Melomed Articles

14 February 2019 - Dr. Thulja Trikamjee

Article on Allergies

What is an allergy?
An allergy occurs when your immune system is sensitive to, and therefore reacts on exposure to a foreign substance.

What is an allergen?
Absolutely anything can serve as a stimulus for an allergic reaction, but common culprits include foods, preservatives and chemicals, pollen, pet dander, bee venom, and drugs. 

So, why the buzz? 
The prevalence of asthma and allergic diseases are increasing worldwide, particularly in low and middle-income countries. Globally, 300 million people suffer from asthma and about 200 to 250 million people suffer from food allergies. One tenth of the population suffers from drug allergies, and 400 million from rhinitis. 

The Centre for Disease Control & Prevention reported a 50% increase in food allergy in children between 1997 and 2011, and the prevalence of peanut allergy has more than tripled in the same time period. Childhood hospitalizations for food allergy tripled between the late 1990s and the mid 2000s, and atleast 40% of children with food allergy have experienced a severe reaction or anaphylaxis.

Worldwide, allergic rhinitis affects between 10% and 30% of the population. In 2012, 7.5% or 17.6 million adults, and 6.6 million children were newly diagnosed with hay fever related to environmental allergens.

Food Allergy Reactions are serious and can be life-threatening. 
Every three minutes, a food allergy reaction sends someone to the emergency room. Each year in the U.S., 200 000 people require emergency medical care for allergic reactions. 

What about South Africa?
Allergic disease affects one in five people in sub-Saharan Africa, and this places a significant burden on our medical costs, as well as quality of life.
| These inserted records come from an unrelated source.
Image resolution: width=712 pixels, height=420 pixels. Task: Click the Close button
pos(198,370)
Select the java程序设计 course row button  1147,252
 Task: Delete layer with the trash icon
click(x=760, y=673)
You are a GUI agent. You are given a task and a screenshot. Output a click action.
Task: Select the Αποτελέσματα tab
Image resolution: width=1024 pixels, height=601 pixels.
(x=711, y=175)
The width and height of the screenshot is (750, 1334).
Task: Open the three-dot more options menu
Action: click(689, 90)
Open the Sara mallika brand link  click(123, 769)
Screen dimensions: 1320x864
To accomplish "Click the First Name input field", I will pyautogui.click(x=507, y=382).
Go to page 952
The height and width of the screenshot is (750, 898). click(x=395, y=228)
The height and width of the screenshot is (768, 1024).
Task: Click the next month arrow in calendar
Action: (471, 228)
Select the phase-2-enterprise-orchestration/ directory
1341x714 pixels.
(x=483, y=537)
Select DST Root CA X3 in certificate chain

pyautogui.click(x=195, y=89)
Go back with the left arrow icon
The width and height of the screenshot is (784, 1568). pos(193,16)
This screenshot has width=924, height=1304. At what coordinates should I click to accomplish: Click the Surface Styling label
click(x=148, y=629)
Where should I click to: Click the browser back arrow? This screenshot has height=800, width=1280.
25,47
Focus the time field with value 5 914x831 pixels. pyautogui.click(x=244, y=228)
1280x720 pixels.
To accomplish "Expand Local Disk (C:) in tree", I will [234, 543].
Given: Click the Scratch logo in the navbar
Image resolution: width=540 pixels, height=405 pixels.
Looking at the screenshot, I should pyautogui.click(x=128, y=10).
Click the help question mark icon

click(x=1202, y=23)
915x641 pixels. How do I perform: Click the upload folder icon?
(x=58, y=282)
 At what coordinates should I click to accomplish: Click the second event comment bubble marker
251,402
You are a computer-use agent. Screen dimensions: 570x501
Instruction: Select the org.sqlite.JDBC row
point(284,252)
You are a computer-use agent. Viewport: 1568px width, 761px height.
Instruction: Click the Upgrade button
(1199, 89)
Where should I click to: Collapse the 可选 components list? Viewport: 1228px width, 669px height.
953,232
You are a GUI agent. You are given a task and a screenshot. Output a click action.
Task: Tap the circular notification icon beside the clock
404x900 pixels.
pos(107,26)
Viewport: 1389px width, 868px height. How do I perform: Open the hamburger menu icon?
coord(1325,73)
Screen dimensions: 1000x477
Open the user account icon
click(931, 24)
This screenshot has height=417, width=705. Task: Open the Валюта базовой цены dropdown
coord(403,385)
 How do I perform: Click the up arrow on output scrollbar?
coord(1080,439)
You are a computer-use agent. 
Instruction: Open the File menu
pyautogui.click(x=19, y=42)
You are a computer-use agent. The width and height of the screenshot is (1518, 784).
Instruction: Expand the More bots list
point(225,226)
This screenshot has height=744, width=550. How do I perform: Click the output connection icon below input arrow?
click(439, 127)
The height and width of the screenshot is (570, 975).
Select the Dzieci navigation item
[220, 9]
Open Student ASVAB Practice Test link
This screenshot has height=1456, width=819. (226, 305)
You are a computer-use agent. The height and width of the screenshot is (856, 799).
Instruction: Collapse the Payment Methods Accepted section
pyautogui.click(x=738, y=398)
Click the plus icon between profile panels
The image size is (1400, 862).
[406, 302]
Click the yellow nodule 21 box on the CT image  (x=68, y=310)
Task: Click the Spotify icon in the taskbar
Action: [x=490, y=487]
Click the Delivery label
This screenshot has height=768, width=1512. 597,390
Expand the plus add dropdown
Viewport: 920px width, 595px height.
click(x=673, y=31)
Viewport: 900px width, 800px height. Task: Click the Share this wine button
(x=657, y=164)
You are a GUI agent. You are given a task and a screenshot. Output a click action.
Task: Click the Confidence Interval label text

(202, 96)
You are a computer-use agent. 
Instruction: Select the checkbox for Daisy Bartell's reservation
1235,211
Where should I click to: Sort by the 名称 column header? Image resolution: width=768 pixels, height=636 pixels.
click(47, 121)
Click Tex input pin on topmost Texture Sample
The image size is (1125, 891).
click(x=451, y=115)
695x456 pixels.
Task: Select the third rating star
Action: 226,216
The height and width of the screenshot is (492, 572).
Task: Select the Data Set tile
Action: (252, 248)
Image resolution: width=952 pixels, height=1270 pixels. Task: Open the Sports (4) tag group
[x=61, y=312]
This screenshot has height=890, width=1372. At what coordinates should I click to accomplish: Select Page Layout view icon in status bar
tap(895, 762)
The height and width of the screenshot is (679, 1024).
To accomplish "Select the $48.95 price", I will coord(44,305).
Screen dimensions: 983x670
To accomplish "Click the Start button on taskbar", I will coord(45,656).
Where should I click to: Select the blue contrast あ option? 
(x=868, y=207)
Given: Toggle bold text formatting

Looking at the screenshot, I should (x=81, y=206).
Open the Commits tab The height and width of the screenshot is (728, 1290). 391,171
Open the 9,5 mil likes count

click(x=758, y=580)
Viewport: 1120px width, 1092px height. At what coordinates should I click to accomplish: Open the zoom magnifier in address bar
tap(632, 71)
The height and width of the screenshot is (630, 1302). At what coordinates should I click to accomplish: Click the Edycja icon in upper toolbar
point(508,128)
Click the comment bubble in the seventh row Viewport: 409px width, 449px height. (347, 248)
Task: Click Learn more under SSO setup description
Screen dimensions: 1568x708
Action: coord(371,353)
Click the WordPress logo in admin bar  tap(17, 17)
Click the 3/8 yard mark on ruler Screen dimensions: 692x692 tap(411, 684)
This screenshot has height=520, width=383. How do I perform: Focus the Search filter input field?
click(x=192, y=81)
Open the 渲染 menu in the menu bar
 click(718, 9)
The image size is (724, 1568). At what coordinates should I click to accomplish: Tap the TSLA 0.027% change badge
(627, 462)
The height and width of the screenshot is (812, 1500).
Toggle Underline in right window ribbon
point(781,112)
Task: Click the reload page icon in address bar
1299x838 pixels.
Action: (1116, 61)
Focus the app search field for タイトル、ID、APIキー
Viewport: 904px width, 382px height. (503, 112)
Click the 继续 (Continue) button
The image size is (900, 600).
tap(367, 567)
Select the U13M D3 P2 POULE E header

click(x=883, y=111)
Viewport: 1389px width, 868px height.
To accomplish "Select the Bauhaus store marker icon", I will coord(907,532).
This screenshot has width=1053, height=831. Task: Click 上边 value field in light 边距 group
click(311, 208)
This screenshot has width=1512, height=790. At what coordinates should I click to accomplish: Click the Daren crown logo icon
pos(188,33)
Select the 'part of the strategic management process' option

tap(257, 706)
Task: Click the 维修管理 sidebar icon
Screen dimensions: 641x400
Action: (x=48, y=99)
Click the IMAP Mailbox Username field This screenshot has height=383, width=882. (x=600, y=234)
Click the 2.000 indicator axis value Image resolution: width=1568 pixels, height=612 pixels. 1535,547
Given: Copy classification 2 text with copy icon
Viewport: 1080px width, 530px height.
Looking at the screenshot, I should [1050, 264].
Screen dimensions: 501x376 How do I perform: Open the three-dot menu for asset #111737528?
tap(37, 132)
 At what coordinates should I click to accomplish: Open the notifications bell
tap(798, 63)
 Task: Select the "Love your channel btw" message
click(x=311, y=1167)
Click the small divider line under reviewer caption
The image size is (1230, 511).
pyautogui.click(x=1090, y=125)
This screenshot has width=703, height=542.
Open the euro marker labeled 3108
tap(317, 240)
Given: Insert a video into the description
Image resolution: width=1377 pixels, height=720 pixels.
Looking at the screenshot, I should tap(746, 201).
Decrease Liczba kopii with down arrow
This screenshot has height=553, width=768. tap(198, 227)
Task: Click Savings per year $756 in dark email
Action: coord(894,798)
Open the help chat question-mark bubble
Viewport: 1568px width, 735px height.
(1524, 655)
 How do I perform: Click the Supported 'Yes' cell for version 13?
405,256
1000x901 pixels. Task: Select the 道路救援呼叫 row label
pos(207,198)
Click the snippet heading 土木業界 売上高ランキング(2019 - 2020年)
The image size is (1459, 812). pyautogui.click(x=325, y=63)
School absenteeism and failure has been strongly associated with allergic disease, and it is therefore an important symptom not to ignore. 

How and Why do Allergies Develop?
Allergies are your body's reaction to allergens, a sign that your immune system is working overtime. The first time your body encounters an allergen, your plasma cells release IgE (immunoglobulin E), an antibody specific to that allergen. IgE attaches to the surface of your mast cells. 

Mast cells are found in great numbers in your surface tissues (ie. those with proximity to the external environment, such as your skin and in the mucous membranes of your nose), where they help mediate inflammatory responses. Mast cells release a number of important chemical mediators, one of which is histamine. 

So, the second time your body encounters a particular allergen, within a few minutes, your mast cells become activated and release a powerful cocktail of histamine, leukotrienes, and prostaglandins, which trigger the entire cascade of symptoms you associate with allergies: sneezy, runny nose, sore throat, hacking cough, itchy eyes, etc. 

Histamine can also cause airways to constrict, like with asthma, or cause blood vessels to become more permeable, leading to fluid leakage or hives. Leukotrienes cause hypersecretion of mucus, which you commonly experience as a runny nose or increased phlegm. 

What are the most common food allergies?
A group of the eight major allergenic foods comprises milk, eggs, fish, crustacean shellfish, tree nuts, peanuts, wheat and soybean. If you develop a symptom or reaction to any of these or otherwise undefined food, it is important to be tested in a unit with good knowledge of allergy diagnostics. A simple skin test or blood test can reveal whether or not you are sensitive or allergic to a food or substance. 

Will I outgrow my allergies? 
Yes, a larger percentage of children outgrow most of their food and chest allergies, and this is why it is important to follow up with an allergy trained medical professional to ascertain this. Blood levels can confirm if your allergy is increasing or decreasing, and patients who are outgrowing their allergy are subject to an oral food challenge. This procedure is performed in hospital by a trained doctor or nurse, and involves feeding a patient small amounts of the culprit food in a controlled environment, to confirm that the given food is tolerated with no reaction. These will now be performed at the Melomed Allergy Service via the medical wards. 

There are currently only a handful of experienced clinicians offering expert Allergy Diagnosis and Management in the health care sector in our country. The last decade has seen an incredible surge in research and information in the Allergy/Immunology World, and keeping up to date with new strategies and international policies can alleviate significant morbidity and mortality. 

Dr Thulja Trikamjee is a specialist Paediatrician, with a sub-specialty Certificate in Paediatric Allergy/Immunology, as well as a Diploma in Allergy. She is currently a consultant at the University of Cape Town Lung Institute, an active member of the Allergy Society of South Africa, and an elected board member of the European Academy of Allergy and Clinical Immunology. 

Her interests include Asthma, Food Allergy, Allergic Rhinitis, Drug and latex Allergy, Atopic Dermatitis/Eczema, Immunotherapy, Immunodeficiency, Urticaria, Angioedema, Allergy diagnostics and testing. She will be consulting children and adults at the Melomed Tokai Hospital every Tuesday.